[Task description]:
Please reproduce the rows below word for word, starting at the line that contains "Image resolution: width=1200" and ending at the line that contains "This screenshot has width=1568, height=683.", with both of those lines included.

[Rows in a dataset]
■ ■ ■ ■ ■ ■ ■

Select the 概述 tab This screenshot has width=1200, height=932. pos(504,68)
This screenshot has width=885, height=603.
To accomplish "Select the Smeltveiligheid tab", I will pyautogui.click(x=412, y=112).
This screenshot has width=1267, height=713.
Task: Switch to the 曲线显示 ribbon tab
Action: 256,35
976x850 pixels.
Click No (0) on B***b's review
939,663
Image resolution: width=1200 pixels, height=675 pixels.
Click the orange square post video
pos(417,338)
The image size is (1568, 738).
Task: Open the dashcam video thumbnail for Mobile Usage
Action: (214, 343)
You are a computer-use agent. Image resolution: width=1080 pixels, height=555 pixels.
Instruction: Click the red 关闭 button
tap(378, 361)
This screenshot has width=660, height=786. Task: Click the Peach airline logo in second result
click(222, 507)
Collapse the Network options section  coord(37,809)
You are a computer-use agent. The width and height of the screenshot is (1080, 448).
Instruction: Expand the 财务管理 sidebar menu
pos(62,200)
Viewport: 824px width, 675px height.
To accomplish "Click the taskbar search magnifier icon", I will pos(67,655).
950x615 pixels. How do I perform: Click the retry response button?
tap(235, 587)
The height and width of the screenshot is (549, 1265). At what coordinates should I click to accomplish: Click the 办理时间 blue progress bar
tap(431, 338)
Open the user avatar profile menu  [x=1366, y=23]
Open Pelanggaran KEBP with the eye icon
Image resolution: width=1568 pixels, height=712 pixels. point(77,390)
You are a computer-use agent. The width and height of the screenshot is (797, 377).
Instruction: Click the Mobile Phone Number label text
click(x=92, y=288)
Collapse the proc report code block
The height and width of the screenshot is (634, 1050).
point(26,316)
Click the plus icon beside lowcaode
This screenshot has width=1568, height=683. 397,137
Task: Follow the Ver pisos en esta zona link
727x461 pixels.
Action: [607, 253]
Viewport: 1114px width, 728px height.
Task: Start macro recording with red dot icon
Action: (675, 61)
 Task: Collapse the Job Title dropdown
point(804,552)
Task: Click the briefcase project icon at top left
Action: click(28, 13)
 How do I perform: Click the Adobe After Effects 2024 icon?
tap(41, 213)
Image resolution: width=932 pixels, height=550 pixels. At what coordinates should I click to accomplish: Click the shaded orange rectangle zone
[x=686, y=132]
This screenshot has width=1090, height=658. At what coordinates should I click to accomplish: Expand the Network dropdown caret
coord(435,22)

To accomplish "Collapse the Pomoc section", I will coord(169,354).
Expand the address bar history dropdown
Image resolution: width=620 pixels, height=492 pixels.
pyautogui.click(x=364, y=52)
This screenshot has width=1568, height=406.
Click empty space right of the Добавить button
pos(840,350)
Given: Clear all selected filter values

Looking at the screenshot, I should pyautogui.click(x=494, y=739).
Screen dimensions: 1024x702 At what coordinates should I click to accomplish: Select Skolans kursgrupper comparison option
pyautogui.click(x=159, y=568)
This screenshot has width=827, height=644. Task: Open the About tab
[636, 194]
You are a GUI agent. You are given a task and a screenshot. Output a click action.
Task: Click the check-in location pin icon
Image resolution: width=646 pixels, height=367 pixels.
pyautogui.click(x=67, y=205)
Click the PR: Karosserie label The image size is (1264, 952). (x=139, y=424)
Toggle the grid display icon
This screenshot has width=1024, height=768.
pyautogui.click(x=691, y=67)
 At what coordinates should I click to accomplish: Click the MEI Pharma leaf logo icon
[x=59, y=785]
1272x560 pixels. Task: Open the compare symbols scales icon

■ ■ ■ ■ ■ ■ ■

[Exercise response]:
Image resolution: width=1200 pixels, height=675 pixels.
Click the orange square post video
pos(417,338)
The image size is (1568, 738).
Task: Open the dashcam video thumbnail for Mobile Usage
Action: (214, 343)
You are a computer-use agent. Image resolution: width=1080 pixels, height=555 pixels.
Instruction: Click the red 关闭 button
tap(378, 361)
This screenshot has width=660, height=786. Task: Click the Peach airline logo in second result
click(222, 507)
Collapse the Network options section  coord(37,809)
You are a computer-use agent. The width and height of the screenshot is (1080, 448).
Instruction: Expand the 财务管理 sidebar menu
pos(62,200)
Viewport: 824px width, 675px height.
To accomplish "Click the taskbar search magnifier icon", I will pos(67,655).
950x615 pixels. How do I perform: Click the retry response button?
tap(235, 587)
The height and width of the screenshot is (549, 1265). At what coordinates should I click to accomplish: Click the 办理时间 blue progress bar
tap(431, 338)
Open the user avatar profile menu  [x=1366, y=23]
Open Pelanggaran KEBP with the eye icon
Image resolution: width=1568 pixels, height=712 pixels. point(77,390)
You are a computer-use agent. The width and height of the screenshot is (797, 377).
Instruction: Click the Mobile Phone Number label text
click(x=92, y=288)
Collapse the proc report code block
The height and width of the screenshot is (634, 1050).
point(26,316)
Click the plus icon beside lowcaode
This screenshot has width=1568, height=683. 397,137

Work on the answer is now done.